[Records]
################
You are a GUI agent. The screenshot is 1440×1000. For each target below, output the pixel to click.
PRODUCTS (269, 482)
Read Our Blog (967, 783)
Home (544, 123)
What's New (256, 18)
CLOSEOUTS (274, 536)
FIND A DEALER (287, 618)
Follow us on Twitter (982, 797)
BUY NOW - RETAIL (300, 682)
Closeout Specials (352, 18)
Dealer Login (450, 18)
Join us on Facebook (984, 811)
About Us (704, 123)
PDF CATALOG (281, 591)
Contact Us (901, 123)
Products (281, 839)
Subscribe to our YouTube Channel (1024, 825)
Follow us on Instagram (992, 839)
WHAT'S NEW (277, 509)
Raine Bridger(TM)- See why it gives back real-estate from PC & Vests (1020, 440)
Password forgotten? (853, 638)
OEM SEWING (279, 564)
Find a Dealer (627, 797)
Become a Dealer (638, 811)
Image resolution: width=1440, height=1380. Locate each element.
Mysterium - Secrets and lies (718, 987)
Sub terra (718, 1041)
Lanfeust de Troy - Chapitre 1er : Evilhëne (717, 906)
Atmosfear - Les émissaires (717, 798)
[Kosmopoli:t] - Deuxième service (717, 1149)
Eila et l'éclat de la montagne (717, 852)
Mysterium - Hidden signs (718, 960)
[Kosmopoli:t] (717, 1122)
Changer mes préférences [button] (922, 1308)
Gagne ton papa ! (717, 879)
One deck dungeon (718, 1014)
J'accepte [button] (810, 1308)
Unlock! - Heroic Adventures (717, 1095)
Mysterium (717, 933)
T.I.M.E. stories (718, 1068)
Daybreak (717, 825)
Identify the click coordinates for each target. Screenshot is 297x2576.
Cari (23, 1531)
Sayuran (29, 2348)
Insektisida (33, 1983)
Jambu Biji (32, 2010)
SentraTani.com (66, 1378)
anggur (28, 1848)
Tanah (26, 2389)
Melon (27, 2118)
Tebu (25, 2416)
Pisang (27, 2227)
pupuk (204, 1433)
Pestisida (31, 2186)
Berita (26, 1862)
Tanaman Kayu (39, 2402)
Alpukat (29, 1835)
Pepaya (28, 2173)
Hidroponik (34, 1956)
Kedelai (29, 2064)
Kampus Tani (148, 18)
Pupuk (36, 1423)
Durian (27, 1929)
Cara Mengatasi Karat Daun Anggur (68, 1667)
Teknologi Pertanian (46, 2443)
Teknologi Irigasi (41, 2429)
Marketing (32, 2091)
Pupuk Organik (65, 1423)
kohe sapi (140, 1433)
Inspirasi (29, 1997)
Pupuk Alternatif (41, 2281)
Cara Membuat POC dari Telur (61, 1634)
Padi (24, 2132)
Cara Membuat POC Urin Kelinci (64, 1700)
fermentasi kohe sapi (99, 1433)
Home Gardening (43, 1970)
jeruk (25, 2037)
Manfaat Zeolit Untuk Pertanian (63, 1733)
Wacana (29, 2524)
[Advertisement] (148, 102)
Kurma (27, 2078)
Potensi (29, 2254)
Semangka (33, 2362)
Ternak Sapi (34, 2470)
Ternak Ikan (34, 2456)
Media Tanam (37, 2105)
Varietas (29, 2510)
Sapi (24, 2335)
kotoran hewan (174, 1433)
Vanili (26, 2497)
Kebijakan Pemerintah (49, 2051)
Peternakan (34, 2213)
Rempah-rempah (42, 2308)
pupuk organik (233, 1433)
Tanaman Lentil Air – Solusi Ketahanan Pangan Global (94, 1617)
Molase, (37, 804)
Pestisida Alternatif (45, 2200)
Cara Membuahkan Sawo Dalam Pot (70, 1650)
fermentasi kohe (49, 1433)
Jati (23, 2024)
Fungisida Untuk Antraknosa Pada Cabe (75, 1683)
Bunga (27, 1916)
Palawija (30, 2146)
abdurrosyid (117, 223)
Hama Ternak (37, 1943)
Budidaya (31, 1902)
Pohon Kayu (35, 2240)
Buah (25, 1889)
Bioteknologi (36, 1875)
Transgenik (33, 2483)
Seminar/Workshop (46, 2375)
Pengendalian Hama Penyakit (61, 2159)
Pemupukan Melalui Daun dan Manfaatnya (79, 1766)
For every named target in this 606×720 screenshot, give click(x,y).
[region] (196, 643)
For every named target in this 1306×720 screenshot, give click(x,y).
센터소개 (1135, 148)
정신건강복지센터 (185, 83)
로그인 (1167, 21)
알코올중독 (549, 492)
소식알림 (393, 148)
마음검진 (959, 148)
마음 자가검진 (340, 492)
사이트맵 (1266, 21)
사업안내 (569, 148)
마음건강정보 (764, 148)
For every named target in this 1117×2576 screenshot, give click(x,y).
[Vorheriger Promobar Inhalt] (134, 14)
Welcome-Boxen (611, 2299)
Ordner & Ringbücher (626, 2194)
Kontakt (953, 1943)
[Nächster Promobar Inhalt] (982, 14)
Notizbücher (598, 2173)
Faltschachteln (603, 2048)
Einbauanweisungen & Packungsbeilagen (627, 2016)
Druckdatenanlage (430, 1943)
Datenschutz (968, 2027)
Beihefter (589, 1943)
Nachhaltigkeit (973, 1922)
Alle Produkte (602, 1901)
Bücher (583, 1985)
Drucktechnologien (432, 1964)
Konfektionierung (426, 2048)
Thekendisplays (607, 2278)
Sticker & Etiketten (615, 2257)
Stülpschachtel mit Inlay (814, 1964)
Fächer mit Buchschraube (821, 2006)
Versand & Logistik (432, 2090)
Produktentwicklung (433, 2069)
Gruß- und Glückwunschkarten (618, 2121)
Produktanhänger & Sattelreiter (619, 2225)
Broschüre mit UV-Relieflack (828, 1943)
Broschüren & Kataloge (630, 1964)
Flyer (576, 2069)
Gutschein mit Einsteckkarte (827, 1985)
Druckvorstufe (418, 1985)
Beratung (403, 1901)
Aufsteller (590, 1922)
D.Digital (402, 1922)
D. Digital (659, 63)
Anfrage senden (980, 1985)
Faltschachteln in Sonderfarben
################
Gather and copy every line in the records above that contains the word "fermentasi". Letter case counts.

fermentasi kohe sapi (99, 1433)
fermentasi kohe (49, 1433)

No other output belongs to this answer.